I don't sell (yet), so mostly I see myself as a "victim" here - scarce things I *really* want and would pay well for at the auction end, vanishing early for a lot less than I'd have paid.
So the one time I did do it, it was something scarce and I gave the seller a price it probably would not have reached - it was what my maximum bid would have been.
But I'm a collector - I'm not someone who wants to underpay for something in order to sell it on at a profit. Clearly your BIN people weren't that interested m, odd.
As to watchers...
I rarely ever put a bid on early, unless it is to pre-empt the auction being pulled - but the trouble with that is that it draws attention to the auction from my competition - especially if it's something with a high start price.
I'm a last minute sniper with my top, serious bid. I don't go for things I don't really, really want to own.
And I do watch a lot of stuff I'm not interested in buying - I want to see if it sells and for how much. It's part of learning about the current market.
I still blame the sellers though. There will always be those offering their "bait".
It is up to the sellers to reject them and let the auction run fairly to the end for everybody -
But as you can see, it simply doesn't work - I've done it in order to get something I really wanted - and you're saying you'd be inclined to accept - all this with both of us disapproving of it.
I didn't say the sellers encourage it, m, but I do say they're the ones with the power to stop it.
At least in the auction under discussion, the price was fine.

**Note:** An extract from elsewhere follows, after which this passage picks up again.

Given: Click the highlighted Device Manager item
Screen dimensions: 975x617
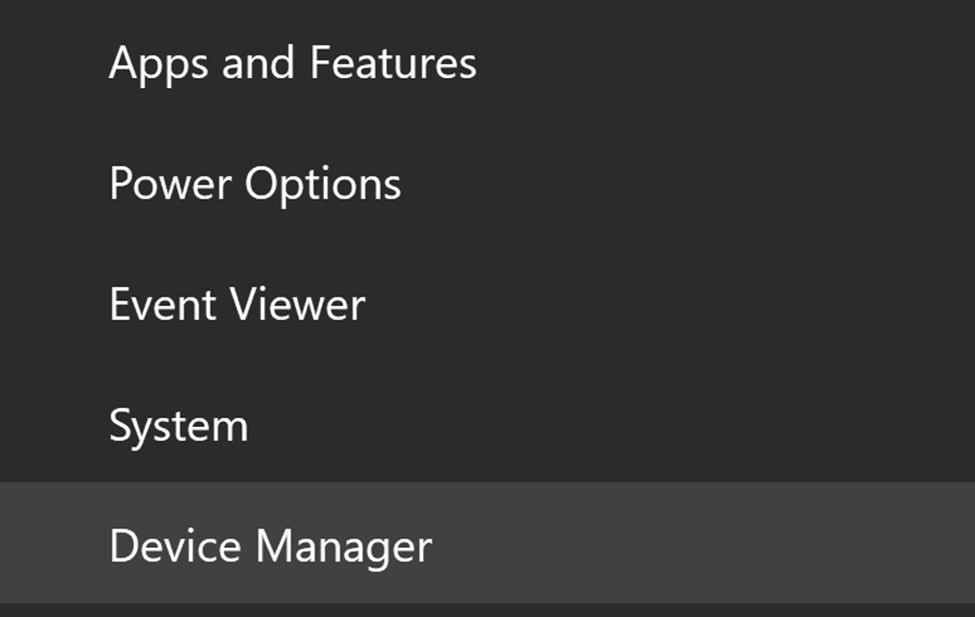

You've not been diddled Murfin. And you did not go "dodgy" with selling off-site, you did a BIN - in which somebody else could have pipped your buyer. And, as you so correctly said - if somebody had stuck a bid on, you couldn't have done it.
I suppose there are really two issues here - putting an agreed BIN on, which can be annoying for those who miss out, but is all above board, or selling off-site which is really dodgy.